For twenty years, ecommerce has worked the same way. Track what people click, group them into buckets, send each bucket the same message, check the results, and do it again.
At FERMÀT, we've spent years building commerce experiences for brands. We've seen this cycle up close. A team spots shoppers abandoning carts at checkout, assumes it's a pricing issue or trust, implements a fix, watches the numbers change, and starts the process all over again. They're guessing based on incomplete information.
That approach made sense when it was all we had, but there was a limitation that no amount of software could fix: the tracking could see what someone did, but not why.
The market has felt that gap for years:
More tools, more data, same blind spot.
AI has fundamentally changed what's possible.
For the first time, an AI agent can process every shopping session, interpret the full behavioral sequence, and learn why someone bought, hesitated, or left. The constraint that defined ecommerce for two decades, measurement without understanding, is gone. But only if AI is embedded in the commerce experience itself, learning from every interaction as it happens.
That's why we built Commerce Graph.

The old world: measuring what happened.
Consider a typical setup: a brand builds its website on Shopify, then layers on Google Analytics for traffic, Hotjar for session recordings, Klaviyo for emails, and a CDP to try to stitch it all together. Each tool captures a slice of what happened after the fact.
The current consumer understanding is based on a biased interpretation of a small sample that is neither scalable nor representative.
A survey says customers want faster checkout. Session recordings appear to confirm it. But the behavioral data across hundreds of thousands of sessions might tell a completely different story: the real friction is not speed but confusion about which product to choose. Actions speak louder than words, and louder than a human watching five recordings.
The new world: understanding why it happened.
When the same platform that creates the shopping experience also captures every interaction within it, you move from observation to understanding. The system knows what every element on the page is designed to do, so when a shopper hesitates, skips, or engages, an AI agent can interpret that behavior against the full context of the experience.
No human team can do this across a hundred thousand sessions. An agent embedded in the experience can, building profiles that get smarter with every visit instead of segments you update manually every quarter.
Here’s the difference in practice.
The old way: "This shopper is a woman, 25-34, who bought skincare twice in the last 90 days."
The new way: "This shopper compares across three brands before buying. She reads reviews but only pays attention to ones that mention specific ingredients. She leaves when she hits conflicting product claims. She buys when a bundle reduces the number of decisions she has to make."
The first is a set of facts. The second is understanding. Getting from one to the other requires an architecture that most commerce stacks cannot support.

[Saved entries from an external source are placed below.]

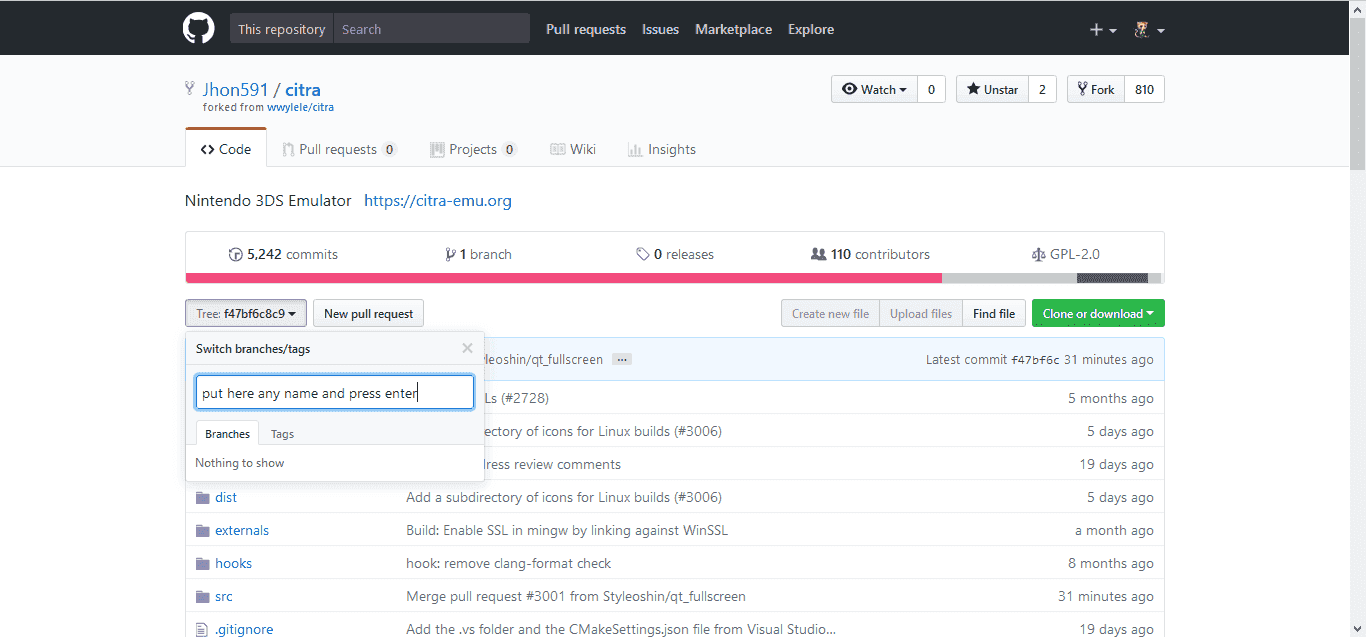Screen dimensions: 1366x637
Task: Open the https://citra-emu.org link
Action: coord(438,200)
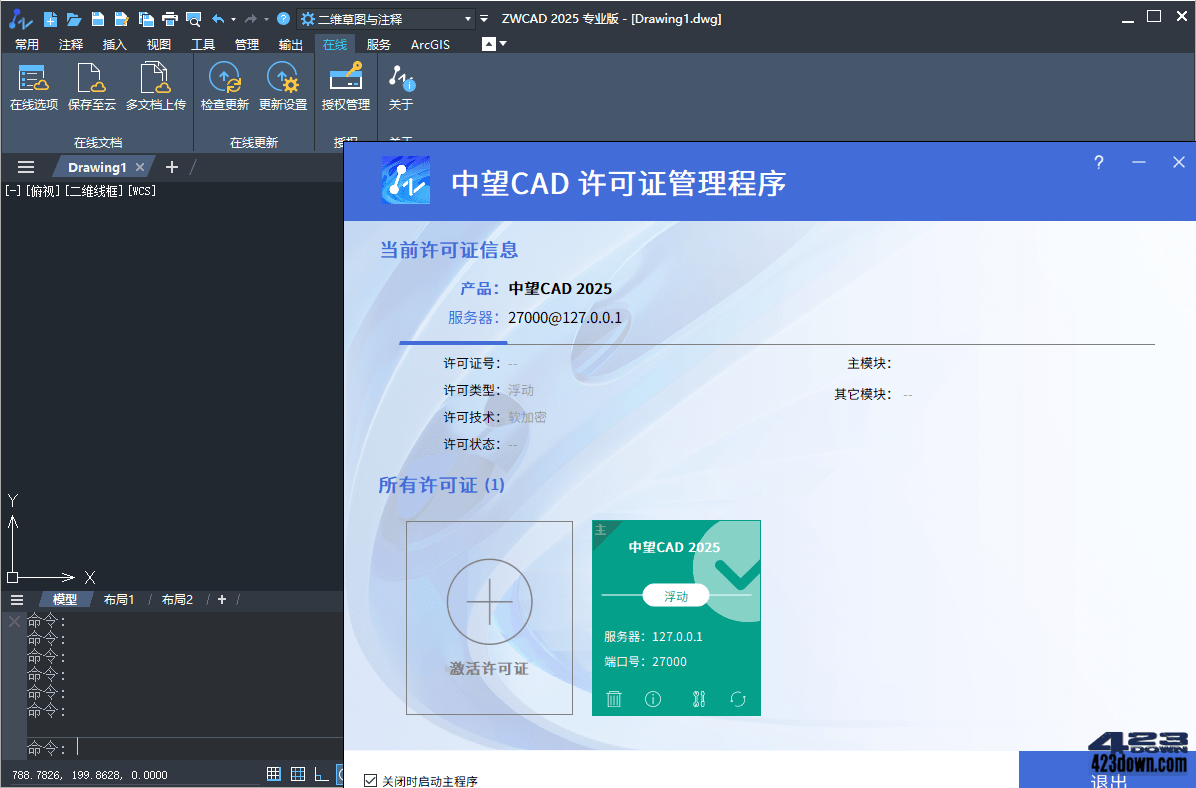Toggle grid display in status bar
Image resolution: width=1196 pixels, height=788 pixels.
pyautogui.click(x=297, y=773)
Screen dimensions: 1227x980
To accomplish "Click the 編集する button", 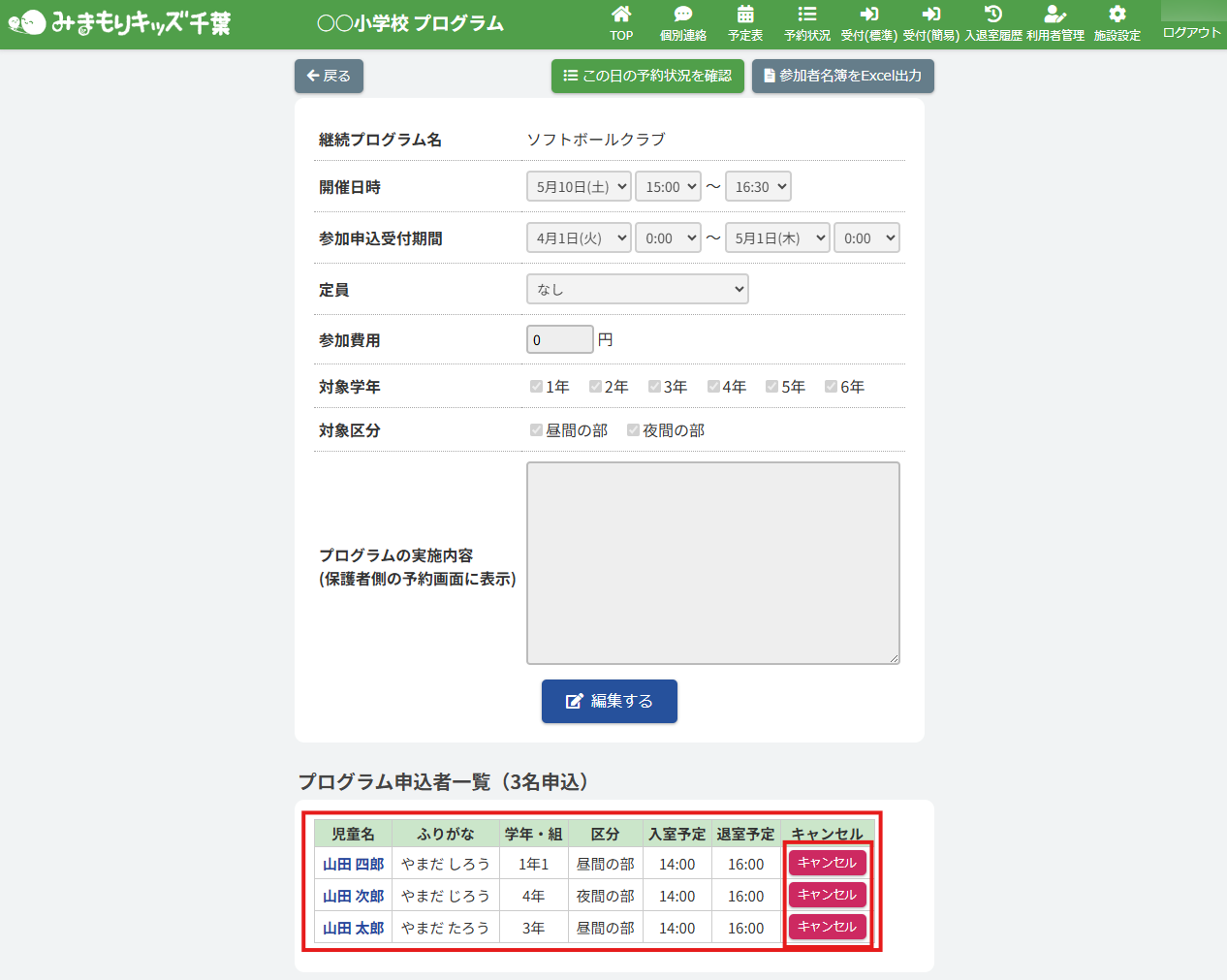I will point(609,701).
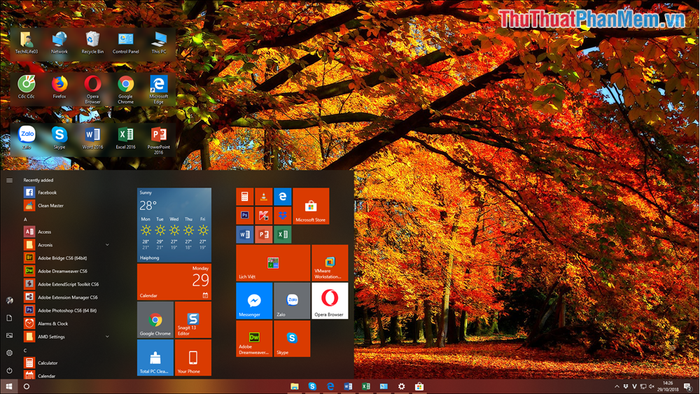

If your measurement tool is separate from your commerce platform, you can count clicks, but you cannot capture why someone clicked or what they were trying to accomplish. You cannot build profiles that actually learn, because the system measuring behavior has no control over the experience generating it.
What if you layer AI on top of your tech stack?
Layering AI on top only gives it access to what each tool already captured, and no individual tool captures the full picture. Connecting fragmented tools produces a more sophisticated view of the fragments, but it does not produce understanding.
FERMÀT builds the commerce experience and captures the complete session. One integrated platform, where the agent is part of the experience itself. Every session makes Commerce Graph smarter, every improvement it drives generates richer behavioral data, and that data fuels the next round of experimentation.
This feedback loop is the foundation of Commerce Graph. Only a platform that builds the experience and measures it can produce this kind of intelligence.

Commerce Graph does not stop at the insight. It closes the loop. When the system detects a pattern, it surfaces what should change. When you approve it, it builds the test, runs it, and measures the outcome.
A large retailer's analytics dashboard showed healthy traffic and steady add-to-cart rates. The team was focused on optimizing ad spend and landing pages, the usual levers. Nothing in their reporting suggested an urgent problem. When Commerce Graph went live, it captured the full behavioral sequence of every session. Within weeks, it surfaced a pattern hiding in plain sight:
The conventional playbook would have the team testing new page layouts, adjusting product recommendations, and refining audience targeting. Commerce Graph pointed somewhere else entirely: the highest-converting behavior on the site was one that 92% of shoppers never engaged in.
The insight: search was the site's discovery engine, and the layout was hiding it. The team is now rebuilding the experience to surface the behavior that actually drives purchase.
Commerce Graph surfaced the insight, recommended the change, and is now measuring the result. That closed loop, from pattern to action to outcome, is what separates this from analytics.
Every large retailer has invested heavily in analytics. The dashboards look great, there is no shortage of data, and the groups are carefully maintained.
Yet, none of it tells you why your customers buy.
The answer is not another tool on top of the stack. Commerce Graph is a different architecture, one where an AI agent learns from every interaction inside the experience it builds. The brands that adopt it will understand their shoppers in ways their competitors cannot.
The question is whether you’ll be one of them.